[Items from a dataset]
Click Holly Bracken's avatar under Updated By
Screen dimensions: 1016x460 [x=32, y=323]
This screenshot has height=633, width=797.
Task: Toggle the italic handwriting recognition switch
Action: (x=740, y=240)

**TASK TO COMPLETE**
Show every line of the records that contains the string "Bracken". Case counts.

**RESULT**
Click Holly Bracken's avatar under Updated By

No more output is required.